Menteri Purbaya Bilang Kementerian ESDM Belum Pakai DTSEN

Lewat gayanya yang ceplas-ceplos Menteri Keuangan Purbaya Yudhi Sadewa bilang jika Kementerian ESDM di bawah Bahlil Lahadalia belum menggunakan DTSEN. Ironis, karena lewat DTSEN mestinya subsidi BBM bisa mencapai target yang tepat.
JERNIH – Sejak awal 2025, pemerintah meluncurkan sebuah sistem data baru bernama DTSEN—Data Tunggal Sosial Ekonomi Nasional. Sistem ini digadang-gadang sebagai terobosan besar dalam pengelolaan data kesejahteraan rakyat. Tidak lagi ada tumpang tindih antara DTKS (Data Terpadu Kesejahteraan Sosial), Regsosek, dan P3KE, melainkan semua dilebur dalam satu basis data yang terintegrasi. Dengan DTSEN, pemerintah ingin memastikan seluruh program bantuan dan subsidi benar-benar tepat sasaran, tanpa salah alamat dan tanpa bocor ke kelompok masyarakat yang sebenarnya mampu.
Namun, di balik semangat “satu data” yang digaungkan pemerintah, muncul pertanyaan besar: mengapa Kementerian Energi dan Sumber Daya Mineral (ESDM) belum juga menggunakan DTSEN?

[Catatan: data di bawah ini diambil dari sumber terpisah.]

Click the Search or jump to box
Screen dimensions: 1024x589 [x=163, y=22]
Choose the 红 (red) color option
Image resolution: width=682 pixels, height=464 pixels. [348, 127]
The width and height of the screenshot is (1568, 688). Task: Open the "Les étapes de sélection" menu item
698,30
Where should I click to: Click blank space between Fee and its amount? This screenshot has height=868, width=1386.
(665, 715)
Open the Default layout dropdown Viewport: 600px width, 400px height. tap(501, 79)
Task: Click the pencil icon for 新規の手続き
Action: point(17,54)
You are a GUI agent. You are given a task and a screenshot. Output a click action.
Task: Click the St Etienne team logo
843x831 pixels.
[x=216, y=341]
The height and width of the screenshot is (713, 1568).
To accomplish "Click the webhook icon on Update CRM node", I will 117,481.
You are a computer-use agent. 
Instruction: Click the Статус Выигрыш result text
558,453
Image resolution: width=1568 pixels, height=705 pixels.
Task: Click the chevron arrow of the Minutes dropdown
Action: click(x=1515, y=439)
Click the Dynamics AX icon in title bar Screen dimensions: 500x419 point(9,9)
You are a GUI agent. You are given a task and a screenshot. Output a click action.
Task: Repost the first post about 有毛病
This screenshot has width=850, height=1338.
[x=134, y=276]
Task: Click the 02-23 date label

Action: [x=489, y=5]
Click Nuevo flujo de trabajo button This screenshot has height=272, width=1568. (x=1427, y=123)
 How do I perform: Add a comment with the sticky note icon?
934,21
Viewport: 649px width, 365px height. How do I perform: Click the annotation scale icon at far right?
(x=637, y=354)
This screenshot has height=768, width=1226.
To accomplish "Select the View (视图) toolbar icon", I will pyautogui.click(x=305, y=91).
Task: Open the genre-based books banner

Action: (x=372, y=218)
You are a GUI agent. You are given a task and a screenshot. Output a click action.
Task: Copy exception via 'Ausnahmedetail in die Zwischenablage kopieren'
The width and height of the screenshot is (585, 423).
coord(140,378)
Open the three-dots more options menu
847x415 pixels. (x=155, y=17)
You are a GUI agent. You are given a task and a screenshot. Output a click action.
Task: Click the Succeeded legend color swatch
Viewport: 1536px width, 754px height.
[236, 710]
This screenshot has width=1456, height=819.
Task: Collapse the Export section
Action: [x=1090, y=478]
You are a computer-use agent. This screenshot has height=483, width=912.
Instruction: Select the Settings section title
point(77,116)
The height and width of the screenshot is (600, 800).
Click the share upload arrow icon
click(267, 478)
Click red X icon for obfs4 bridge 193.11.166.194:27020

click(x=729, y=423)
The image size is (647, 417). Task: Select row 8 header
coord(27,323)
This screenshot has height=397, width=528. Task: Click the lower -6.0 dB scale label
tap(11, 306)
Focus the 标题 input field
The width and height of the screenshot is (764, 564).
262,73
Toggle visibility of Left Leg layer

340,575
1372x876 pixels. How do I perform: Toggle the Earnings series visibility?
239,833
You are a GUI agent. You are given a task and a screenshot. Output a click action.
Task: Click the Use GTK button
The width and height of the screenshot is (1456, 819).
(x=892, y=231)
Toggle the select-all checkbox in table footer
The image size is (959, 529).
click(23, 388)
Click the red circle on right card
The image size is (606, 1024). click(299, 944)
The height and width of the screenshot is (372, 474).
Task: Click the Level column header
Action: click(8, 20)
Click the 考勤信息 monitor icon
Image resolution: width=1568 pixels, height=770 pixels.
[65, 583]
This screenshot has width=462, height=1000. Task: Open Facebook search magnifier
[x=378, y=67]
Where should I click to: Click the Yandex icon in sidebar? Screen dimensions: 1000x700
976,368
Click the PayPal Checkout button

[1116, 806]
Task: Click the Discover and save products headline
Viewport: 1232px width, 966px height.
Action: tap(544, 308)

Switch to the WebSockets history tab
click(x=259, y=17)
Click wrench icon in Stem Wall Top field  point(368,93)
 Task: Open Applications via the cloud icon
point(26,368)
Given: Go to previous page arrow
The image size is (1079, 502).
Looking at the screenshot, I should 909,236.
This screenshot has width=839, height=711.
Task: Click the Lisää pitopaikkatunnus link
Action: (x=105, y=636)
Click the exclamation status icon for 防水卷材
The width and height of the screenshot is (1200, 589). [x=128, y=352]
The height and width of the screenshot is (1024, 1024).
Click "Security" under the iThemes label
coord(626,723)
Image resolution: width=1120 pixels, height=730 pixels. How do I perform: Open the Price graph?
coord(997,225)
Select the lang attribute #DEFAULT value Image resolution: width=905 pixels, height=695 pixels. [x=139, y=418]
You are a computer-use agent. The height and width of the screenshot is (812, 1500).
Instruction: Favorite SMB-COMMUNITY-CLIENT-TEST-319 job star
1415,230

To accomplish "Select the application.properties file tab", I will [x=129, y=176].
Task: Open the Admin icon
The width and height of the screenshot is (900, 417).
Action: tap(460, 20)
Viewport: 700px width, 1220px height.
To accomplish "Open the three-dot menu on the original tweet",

Fakta itu justru muncul dari ucapan sesama menteri kabinet. Yakni Menteri Keuangan Purbaya Yudhi Sadewa di depan anggota DPR. Hal ini seakan memberikan kabar yang menohok.
Padahal, kementerian ESDM mengelola salah satu pos anggaran terbesar negara, yakni subsidi energi, terutama BBM dan listrik, yang selama ini kerap dipersoalkan karena lebih banyak dinikmati oleh kelompok menengah atas.
Apa yang membuat ESDM seolah berjalan di luar arus.
DTSEN dan Urgensinya
DTSEN pada dasarnya adalah upaya negara menciptakan sebuah single source of truth—sumber data tunggal yang bisa digunakan semua lembaga pemerintah. Data tersebut dipadankan dengan NIK dan diperbarui secara berkala, sehingga pemerintah memiliki potret terkini kondisi sosial-ekonomi rumah tangga di Indonesia.
Kebutuhan akan DTSEN lahir dari pengalaman panjang pemerintah yang kerap menghadapi masalah salah sasaran dalam bantuan sosial. Ada keluarga miskin yang tidak masuk daftar penerima, ada pula keluarga mampu yang justru rutin menerima bantuan. Kesalahan seperti ini tidak hanya mencederai rasa keadilan, tetapi juga merugikan keuangan negara.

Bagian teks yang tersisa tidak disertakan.